Seat four, a real estate manager, played as if he had been smoking something other than a hand-rolled cigar. The concept of a button and blinds baffled him, as did the option to check. He played every hand and won an alarming percentage, repeatedly catching two pair on the river. I understand that first-time lucky players are common in charity tournaments, but I wanted to hand him an "Introduction to Poker" booklet and point him toward the Staten Island Ferry.
Playing tight, I won a couple of hands and quickly doubled my chips. Just as I was discovering that our dealer was consistently exposing the burn cards, the game was momentarily halted when Smokin' Joe Frazier entered the no-smoking room.

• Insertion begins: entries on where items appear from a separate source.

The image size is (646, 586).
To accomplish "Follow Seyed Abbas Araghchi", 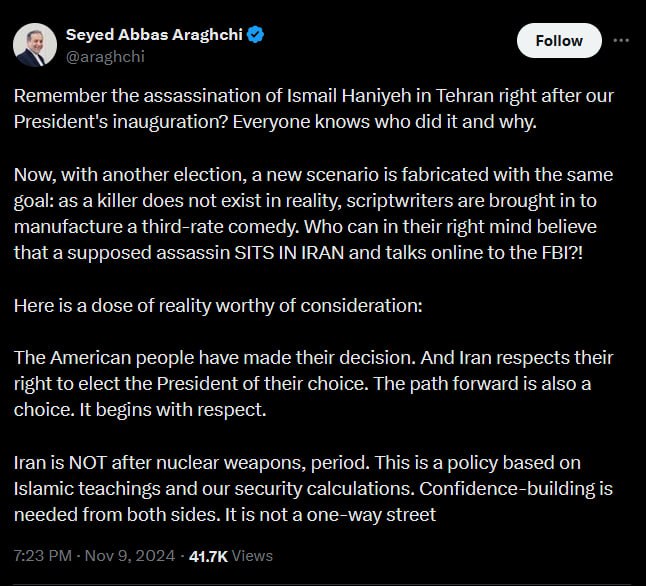I will (559, 41).
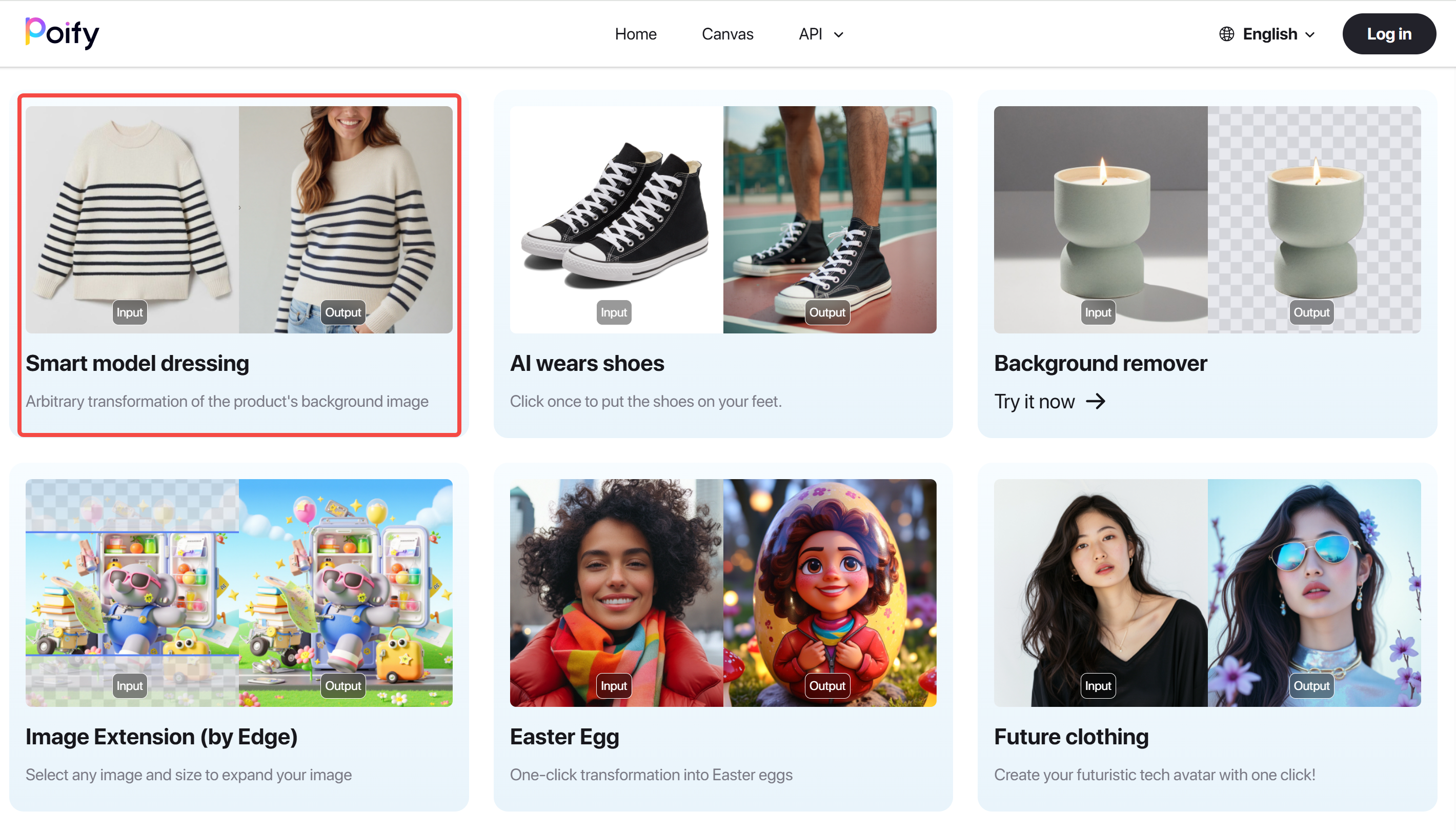Click the Poify logo
The image size is (1456, 830).
(x=62, y=33)
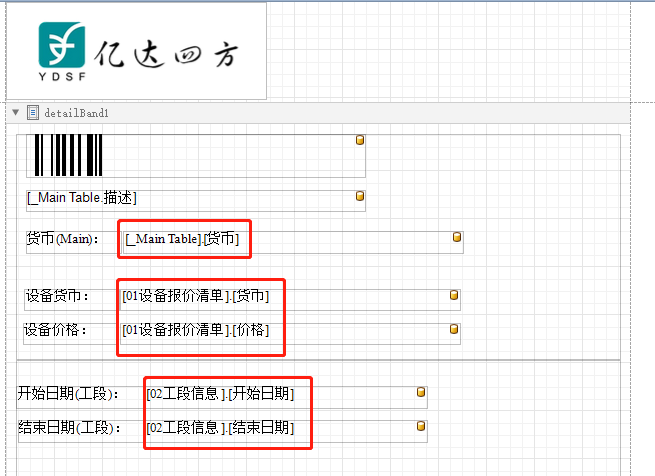The height and width of the screenshot is (476, 655).
Task: Select the [02工段信息].[开始日期] data field
Action: tap(220, 394)
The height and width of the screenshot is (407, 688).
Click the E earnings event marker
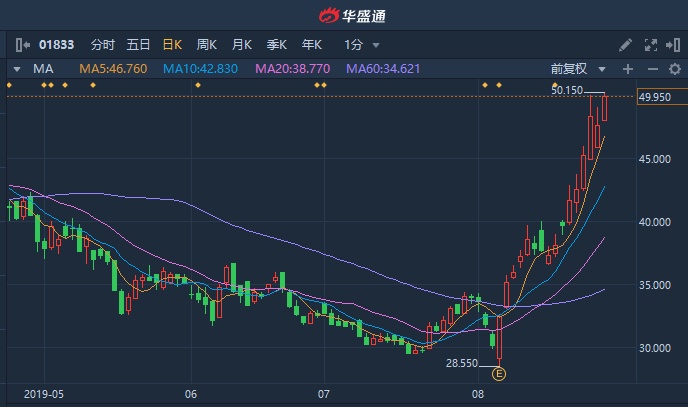[499, 374]
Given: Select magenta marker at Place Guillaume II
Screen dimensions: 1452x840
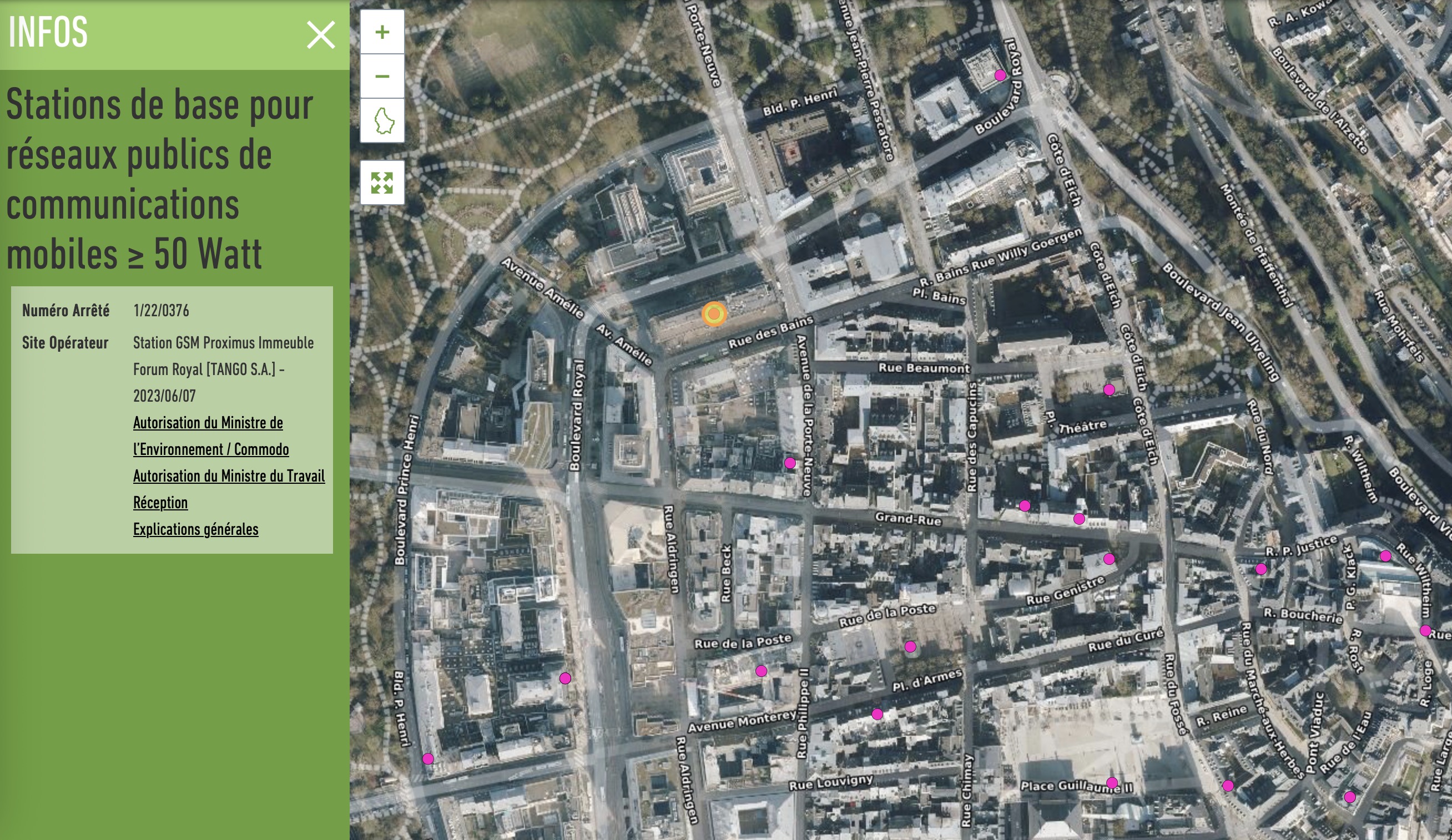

The former champ received the type of standing ovation that in poker is reserved for Dolly Brunson.
When I was moved to another table, the scene turned from silly to surreal. First, seat five (J-3) called seat three's all-in bet (A-Q) and won a massive pot. Then the dealer began burning one card immediately after the deal, and another just before the flop. Finally, my focus was totally blown when a hostess from the Hustler Club, dressed like a round-card girl, sat next to the middle-aged businessman in seat seven. Instead of folding his hand, he curled it around the hostess's waist and began slow-playing.
I might have been the big blind, but I saw everything.
A couple of hours in, I was out. Fearful of getting blinded into oblivion, I went all in with 10-9 suited. There were two callers, including the next Phil Ivey, who turned over 9-4 and won the pot by pairing his low card.
As I left the table, I was sure of two things: Firstly, they weren't going to make an instructional poker video on the play in this room. And secondly, I wasn't going to the 2006 WSOP. But I wasn't all that disappointed. After all, there's zero chance of meeting Mantle and Maris, but for the WSOP, there's always next year.